- _Records for the exercise_:
*-*-*
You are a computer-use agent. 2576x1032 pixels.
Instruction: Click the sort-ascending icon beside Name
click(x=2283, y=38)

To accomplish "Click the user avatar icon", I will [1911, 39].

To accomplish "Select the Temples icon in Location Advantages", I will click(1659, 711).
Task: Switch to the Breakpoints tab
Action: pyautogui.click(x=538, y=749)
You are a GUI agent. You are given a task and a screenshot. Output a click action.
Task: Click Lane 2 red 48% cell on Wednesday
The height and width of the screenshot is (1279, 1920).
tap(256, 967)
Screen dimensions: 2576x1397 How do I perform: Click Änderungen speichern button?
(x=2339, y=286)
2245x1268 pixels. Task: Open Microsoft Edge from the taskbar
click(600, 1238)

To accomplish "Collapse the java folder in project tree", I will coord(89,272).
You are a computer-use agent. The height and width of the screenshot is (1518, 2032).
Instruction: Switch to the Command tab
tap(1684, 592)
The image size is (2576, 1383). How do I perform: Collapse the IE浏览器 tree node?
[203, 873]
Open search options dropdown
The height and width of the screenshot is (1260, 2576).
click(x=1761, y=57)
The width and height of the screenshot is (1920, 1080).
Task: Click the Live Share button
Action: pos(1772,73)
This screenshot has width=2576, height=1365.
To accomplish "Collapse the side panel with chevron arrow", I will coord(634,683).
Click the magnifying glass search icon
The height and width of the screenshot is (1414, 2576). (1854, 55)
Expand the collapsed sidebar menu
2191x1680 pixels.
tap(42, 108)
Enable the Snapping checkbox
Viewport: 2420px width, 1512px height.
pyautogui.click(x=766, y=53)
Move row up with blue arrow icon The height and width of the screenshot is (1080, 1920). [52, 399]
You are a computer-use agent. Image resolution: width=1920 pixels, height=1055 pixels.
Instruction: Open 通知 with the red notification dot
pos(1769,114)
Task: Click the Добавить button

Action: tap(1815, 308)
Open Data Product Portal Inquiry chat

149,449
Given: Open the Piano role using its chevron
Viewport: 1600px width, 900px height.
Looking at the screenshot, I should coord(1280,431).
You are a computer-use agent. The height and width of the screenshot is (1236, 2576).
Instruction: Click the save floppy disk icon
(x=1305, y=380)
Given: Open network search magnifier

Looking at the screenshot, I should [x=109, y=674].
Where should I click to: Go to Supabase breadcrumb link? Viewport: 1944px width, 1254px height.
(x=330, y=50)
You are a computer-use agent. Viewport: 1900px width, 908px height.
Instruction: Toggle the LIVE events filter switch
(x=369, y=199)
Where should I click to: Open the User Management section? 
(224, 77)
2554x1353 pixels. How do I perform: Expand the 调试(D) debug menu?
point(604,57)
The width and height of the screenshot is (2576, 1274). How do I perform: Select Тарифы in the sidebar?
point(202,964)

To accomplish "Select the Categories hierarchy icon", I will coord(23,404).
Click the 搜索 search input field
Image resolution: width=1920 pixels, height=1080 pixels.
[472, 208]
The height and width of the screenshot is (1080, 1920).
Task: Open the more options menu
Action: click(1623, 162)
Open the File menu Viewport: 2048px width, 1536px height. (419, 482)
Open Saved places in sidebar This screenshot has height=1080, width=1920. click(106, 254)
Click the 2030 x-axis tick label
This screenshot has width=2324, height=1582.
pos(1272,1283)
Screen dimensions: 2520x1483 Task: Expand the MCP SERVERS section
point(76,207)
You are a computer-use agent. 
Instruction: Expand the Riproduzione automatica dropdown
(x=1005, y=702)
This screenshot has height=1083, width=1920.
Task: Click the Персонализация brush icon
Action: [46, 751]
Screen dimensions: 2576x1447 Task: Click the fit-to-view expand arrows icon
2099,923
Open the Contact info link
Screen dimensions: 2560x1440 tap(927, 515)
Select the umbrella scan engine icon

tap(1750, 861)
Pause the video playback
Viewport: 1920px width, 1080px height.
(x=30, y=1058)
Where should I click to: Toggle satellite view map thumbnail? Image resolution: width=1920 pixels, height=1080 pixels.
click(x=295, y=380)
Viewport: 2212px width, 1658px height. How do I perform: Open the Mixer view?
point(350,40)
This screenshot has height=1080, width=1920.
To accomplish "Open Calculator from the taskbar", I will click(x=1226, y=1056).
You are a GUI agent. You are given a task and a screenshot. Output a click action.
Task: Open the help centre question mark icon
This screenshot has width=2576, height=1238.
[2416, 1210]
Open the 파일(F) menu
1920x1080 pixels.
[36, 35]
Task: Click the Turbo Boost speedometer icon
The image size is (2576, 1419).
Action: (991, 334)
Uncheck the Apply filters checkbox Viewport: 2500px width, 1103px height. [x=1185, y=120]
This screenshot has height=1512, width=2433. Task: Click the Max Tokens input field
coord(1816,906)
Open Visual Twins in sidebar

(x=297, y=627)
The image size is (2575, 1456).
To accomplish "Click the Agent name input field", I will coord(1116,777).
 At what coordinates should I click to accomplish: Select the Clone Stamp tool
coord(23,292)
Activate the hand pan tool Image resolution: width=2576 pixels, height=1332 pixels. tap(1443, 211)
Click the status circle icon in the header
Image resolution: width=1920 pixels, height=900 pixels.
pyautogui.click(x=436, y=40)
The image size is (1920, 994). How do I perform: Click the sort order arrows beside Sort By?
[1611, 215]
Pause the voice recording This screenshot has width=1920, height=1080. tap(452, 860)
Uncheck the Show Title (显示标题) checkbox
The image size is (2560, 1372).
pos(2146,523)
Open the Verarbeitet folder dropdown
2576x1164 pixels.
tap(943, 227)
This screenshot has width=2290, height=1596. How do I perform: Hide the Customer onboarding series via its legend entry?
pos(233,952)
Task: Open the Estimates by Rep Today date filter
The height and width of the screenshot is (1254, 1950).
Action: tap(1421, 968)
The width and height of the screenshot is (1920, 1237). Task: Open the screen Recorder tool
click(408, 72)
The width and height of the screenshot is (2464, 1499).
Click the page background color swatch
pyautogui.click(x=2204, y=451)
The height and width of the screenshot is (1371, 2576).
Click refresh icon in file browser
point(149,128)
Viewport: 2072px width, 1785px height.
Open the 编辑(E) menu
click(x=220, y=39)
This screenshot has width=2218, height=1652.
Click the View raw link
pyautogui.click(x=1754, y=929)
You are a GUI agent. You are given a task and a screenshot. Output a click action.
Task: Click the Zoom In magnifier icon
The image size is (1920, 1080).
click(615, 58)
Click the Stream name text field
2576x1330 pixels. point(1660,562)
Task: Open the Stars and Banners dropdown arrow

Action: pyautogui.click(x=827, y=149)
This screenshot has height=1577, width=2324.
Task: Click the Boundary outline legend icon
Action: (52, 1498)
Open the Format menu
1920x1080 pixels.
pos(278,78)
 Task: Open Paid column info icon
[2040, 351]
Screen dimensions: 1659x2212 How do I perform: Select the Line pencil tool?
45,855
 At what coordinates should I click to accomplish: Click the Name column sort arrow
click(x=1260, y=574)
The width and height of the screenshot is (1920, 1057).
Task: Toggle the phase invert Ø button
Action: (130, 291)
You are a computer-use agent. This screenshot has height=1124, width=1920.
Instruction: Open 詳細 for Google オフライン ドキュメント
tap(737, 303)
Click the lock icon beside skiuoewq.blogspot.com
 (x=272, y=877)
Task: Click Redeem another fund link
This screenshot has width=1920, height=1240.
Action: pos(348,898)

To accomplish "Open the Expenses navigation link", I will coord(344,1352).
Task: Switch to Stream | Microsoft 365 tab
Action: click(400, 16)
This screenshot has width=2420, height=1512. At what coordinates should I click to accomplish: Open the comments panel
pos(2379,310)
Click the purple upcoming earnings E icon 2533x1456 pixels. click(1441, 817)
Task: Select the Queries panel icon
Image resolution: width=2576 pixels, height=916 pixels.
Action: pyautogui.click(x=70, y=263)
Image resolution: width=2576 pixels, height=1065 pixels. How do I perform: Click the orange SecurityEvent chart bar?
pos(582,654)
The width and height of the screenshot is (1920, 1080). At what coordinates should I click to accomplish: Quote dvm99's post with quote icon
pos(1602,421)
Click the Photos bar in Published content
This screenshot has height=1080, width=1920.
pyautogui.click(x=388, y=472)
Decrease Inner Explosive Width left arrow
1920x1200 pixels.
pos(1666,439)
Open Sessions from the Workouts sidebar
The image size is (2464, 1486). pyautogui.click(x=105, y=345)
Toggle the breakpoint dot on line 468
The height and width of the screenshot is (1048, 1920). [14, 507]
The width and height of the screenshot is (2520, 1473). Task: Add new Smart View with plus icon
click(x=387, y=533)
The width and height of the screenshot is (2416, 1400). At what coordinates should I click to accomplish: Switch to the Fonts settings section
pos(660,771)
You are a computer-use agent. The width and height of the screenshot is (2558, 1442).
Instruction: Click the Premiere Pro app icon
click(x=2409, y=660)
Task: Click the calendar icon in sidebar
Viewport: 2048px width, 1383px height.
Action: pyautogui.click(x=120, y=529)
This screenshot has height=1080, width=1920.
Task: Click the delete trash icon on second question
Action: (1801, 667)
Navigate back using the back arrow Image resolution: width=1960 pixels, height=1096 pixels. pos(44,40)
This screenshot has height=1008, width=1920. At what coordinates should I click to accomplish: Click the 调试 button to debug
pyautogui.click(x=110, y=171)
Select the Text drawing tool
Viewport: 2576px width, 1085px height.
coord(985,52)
*-*-*
Above are the lines; repeat exactly the ones from the line containing "The image size is (1920, 1080)." down to the line containing "Decrease Inner Explosive Width left arrow", both inclusive.

The image size is (1920, 1080).
click(615, 58)
Click the Stream name text field
2576x1330 pixels. point(1660,562)
Task: Open the Stars and Banners dropdown arrow

Action: pyautogui.click(x=827, y=149)
This screenshot has height=1577, width=2324.
Task: Click the Boundary outline legend icon
Action: (52, 1498)
Open the Format menu
1920x1080 pixels.
pos(278,78)
 Task: Open Paid column info icon
[2040, 351]
Screen dimensions: 1659x2212 How do I perform: Select the Line pencil tool?
45,855
 At what coordinates should I click to accomplish: Click the Name column sort arrow
click(x=1260, y=574)
The width and height of the screenshot is (1920, 1057).
Task: Toggle the phase invert Ø button
Action: (130, 291)
You are a computer-use agent. This screenshot has height=1124, width=1920.
Instruction: Open 詳細 for Google オフライン ドキュメント
tap(737, 303)
Click the lock icon beside skiuoewq.blogspot.com
 (x=272, y=877)
Task: Click Redeem another fund link
This screenshot has width=1920, height=1240.
Action: pos(348,898)

To accomplish "Open the Expenses navigation link", I will coord(344,1352).
Task: Switch to Stream | Microsoft 365 tab
Action: click(400, 16)
This screenshot has width=2420, height=1512. At what coordinates should I click to accomplish: Open the comments panel
pos(2379,310)
Click the purple upcoming earnings E icon 2533x1456 pixels. click(1441, 817)
Task: Select the Queries panel icon
Image resolution: width=2576 pixels, height=916 pixels.
Action: pyautogui.click(x=70, y=263)
Image resolution: width=2576 pixels, height=1065 pixels. How do I perform: Click the orange SecurityEvent chart bar?
pos(582,654)
The width and height of the screenshot is (1920, 1080). At what coordinates should I click to accomplish: Quote dvm99's post with quote icon
pos(1602,421)
Click the Photos bar in Published content
This screenshot has height=1080, width=1920.
pyautogui.click(x=388, y=472)
Decrease Inner Explosive Width left arrow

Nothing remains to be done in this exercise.